A quatre semaines de son adhésion à l'Union européenne, alors que la Croatie se prépare à franchir cette étape "historique", nombre de Croates pâtissent des graves difficultés économiques auxquelles est confrontée cette ex-république yougoslave.
La crise économique et les mesures d'austérité adoptées ont considérablement affaibli le gouvernement de centre-gauche, au pouvoir depuis la fin 2011.
Les sociaux-démocrates risquent ainsi de perdre, au deuxième tour des municipales de dimanche, la capitale Zagreb qu'ils contrôlaient depuis 2000.
Dans la nuit de 30 juin au 1er juillet, les feux d'artifice illumineront le ciel de Zagreb et d'autres villes croates. Des dirigeants des 27 pays membres de l'UE et des Balkans sont invités à une cérémonie somptueuse pour célébrer l'aboutissement d'un processus d'intégration qui a duré dix ans.
"Le 1er juillet marque la fin d'un long voyage", a déclaré à l'AFP l'ancien président croate, Stipe Mesic (2000-2010), qui a joué un rôle crucial dans le rapprochement de son pays avec l'UE.
"Nous nous sommes définitivement éloignés du nationalisme borné qui avait marqué les premières années de notre indépendance et avons adopté les normes européennes", a-t-il ajouté.
L'adhésion à l'UE avait été l'objectif de l'élite politique croate dès la proclamation de l'indépendance de l'ex-Yougoslavie en 1991, mais la politique nationaliste de son premier président Franjo Tudjman, décédé en 1999, avait condamné ce pays balkanique à l'isolement international pendant plusieurs années.
La Croatie avait officiellement remis sa candidature à l'adhésion en 2003, pour entamer les négociations d'adhésion deux années plus tard.
Avec les turbulences que traverse actuellement l'UE, certains pays membres évoquant même leur départ du bloc, le succès croate a perdu son éclat.
"Indépendamment du résultat des grands débats, les Croates vont partager le destin de cette union et je me réjouis", dit Ines Sabalic, correspondante à Bruxelles d'un hebdomadaire local durant les négociations d'adhésion.
Au référendum sur l'adhésion organisé en 2012, 66% des personnes ont voté en faveur de l'intégration, mais le taux de participation n'a été que de 43%.
La Croatie sera la deuxième des six ex-républiques yougoslaves à intégrer l'UE, après la Slovénie (2004).
Une rupture avec les Balkans
Cette adhésion est aussi perçue dans le pays comme une rupture avec les Balkans, déchirés dans les années 1990 par une série de conflits qui ont fait plus de 130.000 morts, dont 20.000 en Croatie.

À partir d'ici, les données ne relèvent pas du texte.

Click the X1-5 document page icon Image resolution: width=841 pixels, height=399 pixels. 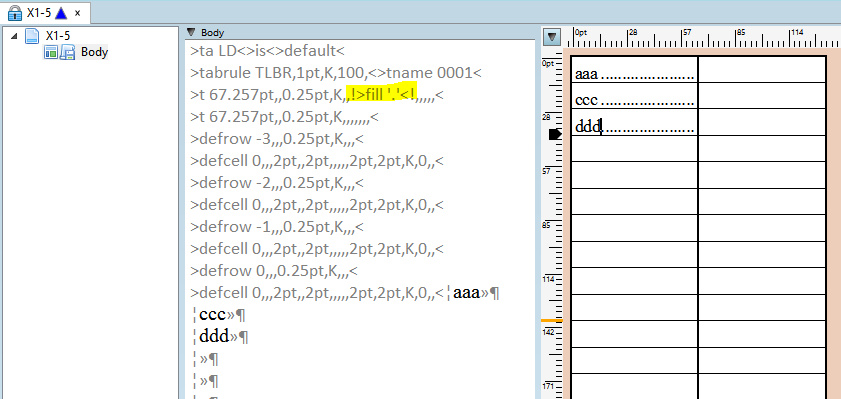coord(32,36)
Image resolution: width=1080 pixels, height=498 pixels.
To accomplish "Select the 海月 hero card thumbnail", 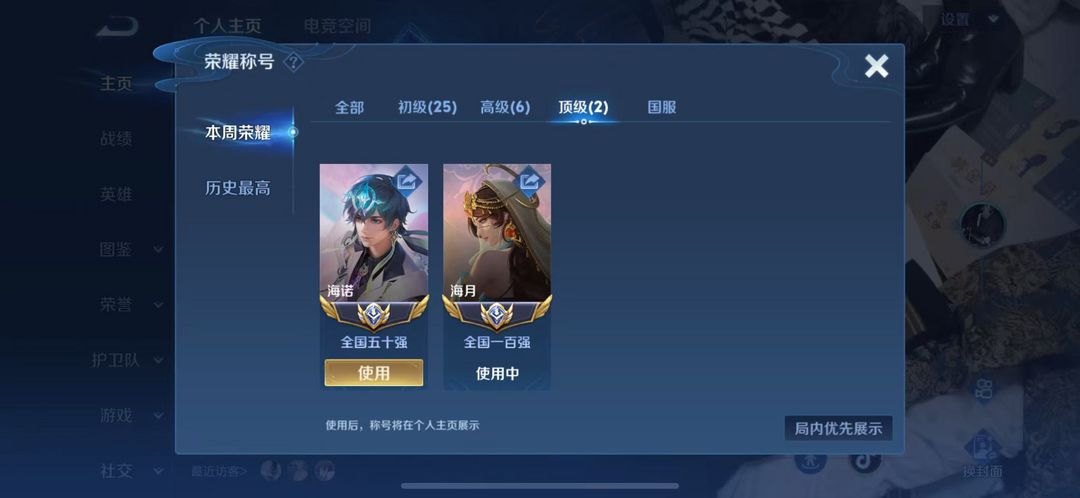I will click(497, 233).
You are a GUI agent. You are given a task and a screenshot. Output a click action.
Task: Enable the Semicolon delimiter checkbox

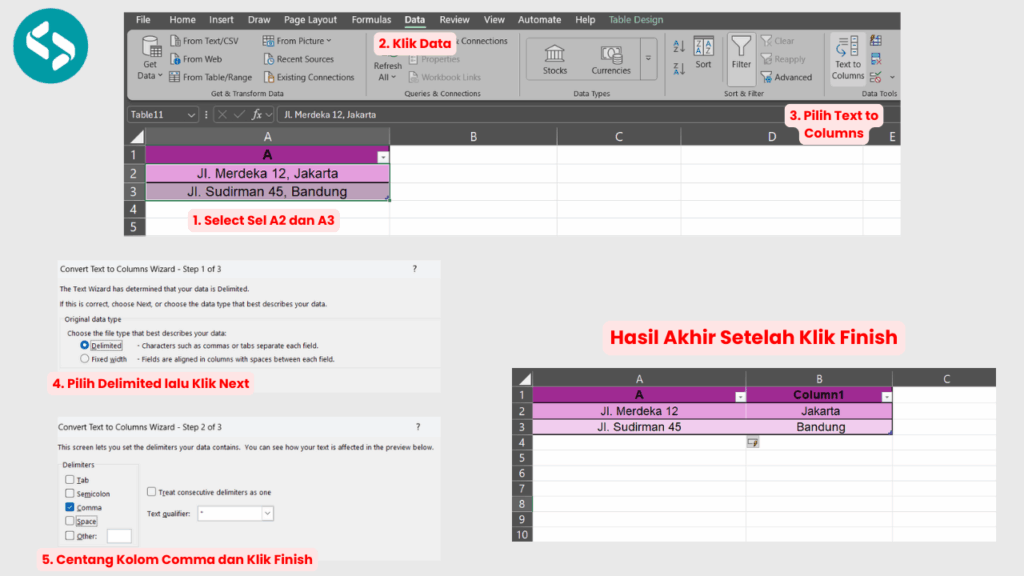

"Malgré la crise actuelle, l'Europe unie est toujours une zone de prospérité et de paix, et elle reste une société désirable pour tous les petits pays, à l'instar de la Croatie", affirme l'historien Tvrtko Jakovina.
Mais les longues négociations d'adhésion et la crise économique ont réduit au fil des ans le nombre de Croates qui soutiennent cette intégration, un sur deux actuellement.
Sous la pression de Bruxelles, Zagreb a commencé une lutte contre la corruption et a condamné l'ex-Premier ministre, Ivo Sanader (2003-2009), en novembre 2012 à dix ans de prison pour corruption, mais nombre de Croates estiment que le fléau est loin d'être éradiqué dans ce pays appauvri.
Axée sur le tourisme sur sa côte adriatique, l'économie croate n'a pas enregistré de croissance depuis 2009. L'an dernier, le PIB s'est contracté de 2,0%, alors que le taux de chômage est de 21%.
Certains tenteront leur chance dans les pays de l'UE, comme Kristina Skvorc, une secrétaire de 35 ans au chômage depuis un an.
"Je suis frustrée par ma situation. Si une chance d'aller travailler à l'étranger se présente, je partirai", dit-elle.
Le gouvernement espère que l'adhésion va attirer des investisseurs et compte sur une potentielle aide européenne de 11,7 milliards d'euros d'ici à 2020 pour redresser l'économie.
Ce pays de 4,2 millions d'habitants rejoindra l'UE au moment où le bloc des 27 enregistre un taux de chômage de 10,9%, et compte neuf de ses pays membres en récession.
"Malheureusement, la Croatie sera parmi les pays les plus problématiques de l'Union, après la Grèce et l'Espagne", met en garde l'économiste Ljubo Jurcic.